In this section, for the purpose of testing the generalization performance of MultiSTLP algorithm, we compare MultiSTLP with the benchmark algorithms on four real-world datasets 20-Newsgroups, TRECVID video detection, sentiment analysis, and Email spam. In the experiments, without loss of generality, we only consider the binary classification problem.

4.1 Experimental Environment and Evaluation Criteria

For the fairness of experiments, a 5-fold cross-validation strategy is selected, and we repeat the strategy twice as the final comparison results. In the experiments, we will run 10 times, the average value of classification accuracy, recall, precision, training time with their standard deviations are recorded. The representation of classification accuracy is as follows:

$$\begin{aligned} {\textit{Accuracy}} = \frac{{|\{ x|{x_t} \in {D_t} \cap f({x_i}) = {y_t}\} |}}{{|\{ x|{x_t} \in {D_t}\} |}} \end{aligned}$$

\({D_t}\) represents datasets in the target domain, \({y_t}\) is true tag category, \(f({x_t})\) is the result of classifying \({x_t}\) using the learned classifier.

The recall is expressed as follows:

$$\begin{aligned} {{\mathrm{Re}}} {\textit{call}} = \frac{{{\textit{TP}}}}{{{\textit{TP}} + {\textit{FN}}}} \end{aligned}$$

The precision is:

$$\begin{aligned} \Pr {\textit{ecision}} = \frac{{{\textit{TP}}}}{{{\textit{TP}} + {\textit{FP}}}} \end{aligned}$$

TP represents the number of positive class samples that are accurately classified as positive classes by the classifier; FP is the number of negative class samples that are incorrectly classified as positive classes; and FN is the number that indicates that the positive class samples are incorrectly classified as negative classes.

■ Given records
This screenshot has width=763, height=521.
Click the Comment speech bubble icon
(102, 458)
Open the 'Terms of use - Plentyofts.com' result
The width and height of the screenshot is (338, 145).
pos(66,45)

■ Set problem 1
According to the extract on the MultiSTLP experiments, what cross-validation strategy was selected for fairness?
■ Set problem 2
Print the lines of the rows exactly, starting with the line that contains "Open the 'Terms" and going on through the last line of the rows.

■ Task response 1
A 5-fold cross-validation strategy, repeated twice.

■ Task response 2
Open the 'Terms of use - Plentyofts.com' result
The width and height of the screenshot is (338, 145).
pos(66,45)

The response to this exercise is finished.